Draft legislation on the ability to 'recall' MPs before the next general election has unexpectedly given the Commons the power to authorise by-elections where the MP has committed serious wrongdoing.
Originally the 'right to recall' mechanism was supposed to give voters the chance to oust their misbehaving MPs.
But under the measures released today they will only be able to start a 'recall petition' if their MP has been convicted and given a jail sentence of 12 months or less. MPs jailed for more than a year are already ejected from the Commons under existing rules.
Politicians who break the rules but are not sent to prison can still be ousted if the Commons passes a resolution authorising a recall petition to take place, however.
Experts said the move makes the prospect of more by-elections much more likely than would have been the case had the coalition stuck to its original proposals in draft legislation published today.
All three parties had committed to giving voters the chance to recall their MPs if they are found guilty of wrongdoing in their general election manifestos.
A Cabinet Office spokesperson said a Commons resolution would "in practice" take place following a recommendation from the Commons' committee on standards and privileges, which investigates and passes judgement on allegations of wrongdoing.

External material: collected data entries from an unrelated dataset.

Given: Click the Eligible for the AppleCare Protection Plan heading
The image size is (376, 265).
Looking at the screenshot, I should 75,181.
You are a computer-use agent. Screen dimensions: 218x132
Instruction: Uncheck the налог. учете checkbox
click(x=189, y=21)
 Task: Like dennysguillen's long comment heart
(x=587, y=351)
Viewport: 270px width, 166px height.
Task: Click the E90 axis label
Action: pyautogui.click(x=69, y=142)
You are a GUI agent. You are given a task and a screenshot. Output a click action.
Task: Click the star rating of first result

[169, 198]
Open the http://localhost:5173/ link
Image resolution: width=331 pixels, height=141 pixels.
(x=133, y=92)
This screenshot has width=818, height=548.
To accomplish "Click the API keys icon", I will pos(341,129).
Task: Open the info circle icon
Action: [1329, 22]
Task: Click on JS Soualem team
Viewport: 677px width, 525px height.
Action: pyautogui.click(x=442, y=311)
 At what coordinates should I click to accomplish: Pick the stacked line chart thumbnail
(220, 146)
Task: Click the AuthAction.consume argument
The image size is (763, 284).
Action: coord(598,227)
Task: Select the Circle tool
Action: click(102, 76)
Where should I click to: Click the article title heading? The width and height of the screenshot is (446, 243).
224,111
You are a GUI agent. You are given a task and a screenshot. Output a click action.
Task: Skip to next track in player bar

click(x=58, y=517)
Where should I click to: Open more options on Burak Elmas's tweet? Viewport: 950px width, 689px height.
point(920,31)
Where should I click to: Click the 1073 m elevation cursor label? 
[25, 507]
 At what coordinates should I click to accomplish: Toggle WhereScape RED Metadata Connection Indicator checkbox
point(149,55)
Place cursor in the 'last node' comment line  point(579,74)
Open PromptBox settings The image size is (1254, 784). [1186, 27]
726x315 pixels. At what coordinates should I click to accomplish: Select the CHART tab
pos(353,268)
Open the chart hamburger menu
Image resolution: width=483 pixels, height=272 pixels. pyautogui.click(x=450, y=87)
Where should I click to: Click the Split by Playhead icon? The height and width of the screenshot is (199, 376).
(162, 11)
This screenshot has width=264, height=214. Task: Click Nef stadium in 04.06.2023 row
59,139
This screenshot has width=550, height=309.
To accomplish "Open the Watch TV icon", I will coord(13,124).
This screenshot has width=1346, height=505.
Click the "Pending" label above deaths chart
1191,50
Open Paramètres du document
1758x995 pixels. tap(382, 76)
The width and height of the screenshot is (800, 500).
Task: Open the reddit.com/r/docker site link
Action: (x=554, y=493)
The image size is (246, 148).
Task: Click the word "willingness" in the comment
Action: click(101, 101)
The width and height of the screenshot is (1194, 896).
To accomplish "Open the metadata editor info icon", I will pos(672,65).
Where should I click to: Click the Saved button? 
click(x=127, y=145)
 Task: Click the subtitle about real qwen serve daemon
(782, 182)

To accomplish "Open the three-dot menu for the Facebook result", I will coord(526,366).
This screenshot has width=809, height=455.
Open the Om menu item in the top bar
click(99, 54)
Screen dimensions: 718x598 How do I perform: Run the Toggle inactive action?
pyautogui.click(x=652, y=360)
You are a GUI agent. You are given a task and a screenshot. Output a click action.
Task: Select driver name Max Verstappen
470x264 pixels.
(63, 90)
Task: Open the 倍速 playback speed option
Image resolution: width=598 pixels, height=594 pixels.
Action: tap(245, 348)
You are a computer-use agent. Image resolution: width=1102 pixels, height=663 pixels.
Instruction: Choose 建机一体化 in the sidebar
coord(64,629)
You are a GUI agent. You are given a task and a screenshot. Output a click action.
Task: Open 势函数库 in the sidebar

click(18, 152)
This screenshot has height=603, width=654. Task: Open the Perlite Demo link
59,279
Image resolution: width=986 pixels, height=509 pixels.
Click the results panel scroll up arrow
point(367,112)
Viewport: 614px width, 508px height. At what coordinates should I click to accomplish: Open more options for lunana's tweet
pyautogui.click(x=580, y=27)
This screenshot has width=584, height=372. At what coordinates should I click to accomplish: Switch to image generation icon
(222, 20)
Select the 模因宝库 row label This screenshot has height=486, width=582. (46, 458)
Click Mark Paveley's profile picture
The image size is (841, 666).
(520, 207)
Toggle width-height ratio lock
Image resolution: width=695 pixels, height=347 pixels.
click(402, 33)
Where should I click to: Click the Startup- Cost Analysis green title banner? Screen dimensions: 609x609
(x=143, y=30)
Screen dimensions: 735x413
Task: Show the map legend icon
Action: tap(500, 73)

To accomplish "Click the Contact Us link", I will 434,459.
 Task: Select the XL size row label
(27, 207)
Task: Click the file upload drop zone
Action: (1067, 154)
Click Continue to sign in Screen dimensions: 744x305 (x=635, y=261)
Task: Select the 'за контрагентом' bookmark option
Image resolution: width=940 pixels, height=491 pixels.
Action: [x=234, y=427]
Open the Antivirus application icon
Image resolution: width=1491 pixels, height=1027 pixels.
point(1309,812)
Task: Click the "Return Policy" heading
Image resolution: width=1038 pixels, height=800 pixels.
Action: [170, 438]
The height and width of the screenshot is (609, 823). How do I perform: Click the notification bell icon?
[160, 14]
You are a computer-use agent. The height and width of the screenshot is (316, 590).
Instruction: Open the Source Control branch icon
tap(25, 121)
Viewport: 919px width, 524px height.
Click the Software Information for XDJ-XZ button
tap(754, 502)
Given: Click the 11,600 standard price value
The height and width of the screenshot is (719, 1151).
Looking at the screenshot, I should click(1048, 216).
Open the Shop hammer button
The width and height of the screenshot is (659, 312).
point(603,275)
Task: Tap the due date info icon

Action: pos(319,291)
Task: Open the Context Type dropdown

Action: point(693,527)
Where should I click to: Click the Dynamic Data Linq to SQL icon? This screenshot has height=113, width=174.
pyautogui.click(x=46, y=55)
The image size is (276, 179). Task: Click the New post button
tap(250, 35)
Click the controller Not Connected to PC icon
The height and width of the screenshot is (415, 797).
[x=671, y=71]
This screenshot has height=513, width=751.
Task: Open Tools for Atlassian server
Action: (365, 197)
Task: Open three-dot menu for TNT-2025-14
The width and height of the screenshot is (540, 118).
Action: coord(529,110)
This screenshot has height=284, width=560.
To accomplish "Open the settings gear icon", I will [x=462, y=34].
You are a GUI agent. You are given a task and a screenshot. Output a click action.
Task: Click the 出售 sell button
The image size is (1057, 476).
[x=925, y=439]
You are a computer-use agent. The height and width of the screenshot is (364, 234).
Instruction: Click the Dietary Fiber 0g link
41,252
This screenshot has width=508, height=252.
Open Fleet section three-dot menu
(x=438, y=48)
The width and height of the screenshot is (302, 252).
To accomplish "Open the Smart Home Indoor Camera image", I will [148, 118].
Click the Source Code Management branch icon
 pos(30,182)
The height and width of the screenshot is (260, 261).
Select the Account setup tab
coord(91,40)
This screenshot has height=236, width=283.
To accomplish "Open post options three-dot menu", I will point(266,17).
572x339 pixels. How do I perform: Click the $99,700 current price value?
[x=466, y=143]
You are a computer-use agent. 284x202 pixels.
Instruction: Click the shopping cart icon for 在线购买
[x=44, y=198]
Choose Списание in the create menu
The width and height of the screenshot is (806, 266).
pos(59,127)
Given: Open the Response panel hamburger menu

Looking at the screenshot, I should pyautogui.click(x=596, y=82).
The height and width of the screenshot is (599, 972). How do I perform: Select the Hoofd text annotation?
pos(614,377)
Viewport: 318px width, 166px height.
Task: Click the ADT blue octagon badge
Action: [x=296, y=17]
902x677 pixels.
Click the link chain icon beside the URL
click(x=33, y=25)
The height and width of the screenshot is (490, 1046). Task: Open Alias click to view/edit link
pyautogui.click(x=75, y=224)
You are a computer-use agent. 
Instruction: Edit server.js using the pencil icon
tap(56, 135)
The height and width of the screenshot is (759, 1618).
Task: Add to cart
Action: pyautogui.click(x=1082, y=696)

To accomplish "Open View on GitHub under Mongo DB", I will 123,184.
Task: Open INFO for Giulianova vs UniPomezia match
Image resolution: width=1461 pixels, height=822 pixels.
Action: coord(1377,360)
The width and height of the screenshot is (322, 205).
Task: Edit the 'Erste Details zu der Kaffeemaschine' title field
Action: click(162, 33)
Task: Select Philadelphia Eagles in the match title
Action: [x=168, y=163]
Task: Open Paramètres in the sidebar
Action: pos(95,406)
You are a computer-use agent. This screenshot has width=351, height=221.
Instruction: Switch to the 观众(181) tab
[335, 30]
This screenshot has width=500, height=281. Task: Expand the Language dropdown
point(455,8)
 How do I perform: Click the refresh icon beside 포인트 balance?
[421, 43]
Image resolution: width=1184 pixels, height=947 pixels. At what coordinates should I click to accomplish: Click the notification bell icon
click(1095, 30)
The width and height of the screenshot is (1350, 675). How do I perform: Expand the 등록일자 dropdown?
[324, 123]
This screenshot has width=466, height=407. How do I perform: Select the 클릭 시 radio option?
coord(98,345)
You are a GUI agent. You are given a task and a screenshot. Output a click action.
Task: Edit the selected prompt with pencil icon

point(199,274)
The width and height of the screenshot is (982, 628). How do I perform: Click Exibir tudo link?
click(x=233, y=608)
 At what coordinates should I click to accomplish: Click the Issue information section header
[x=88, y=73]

"If an MP has been found to have engaged in serious wrongdoing, they should not be able to retain their seat with impunity until the next general election," constitutional reform minister Mark Harper said.
"Our proposals would allow constituents to decide whether or not an MP should retain their seat."
The altered measures prompted criticism from the opposition, which claimed that the Tory-led government was offering "yet another broken promise".
"The fact that MPs have a final say in whether a recall petition is triggered, unless an MP commits a crime punishable with a prison sentence, is certainly not what the Tory or Lib Dem manifestos promised," shadow justice secretary Sadiq Khan commented.
"There needs to be clear guidelines and checks and balances to ensure a recall trigger can't be abused by particular interest groups and works to the benefit of all constituents."
The coalition's proposals open up a number of questions about how many by-elections the measures will actually trigger. MPs on the standards and privileges committee have traditionally been tentative to impose severe punishments on their colleagues, for example.
"The government's recall proposals have the veneer of democracy, but a streak of paternalism runs through them like a stick of rock," Unlock Democracy's director Peter Facey commented.
"A proper recall system empowers citizens, not MPs or the courts. It should be up to local people to decide what issues should trigger a by-election. In their present form, these proposals are not worth the parliamentary time it will take to debate them."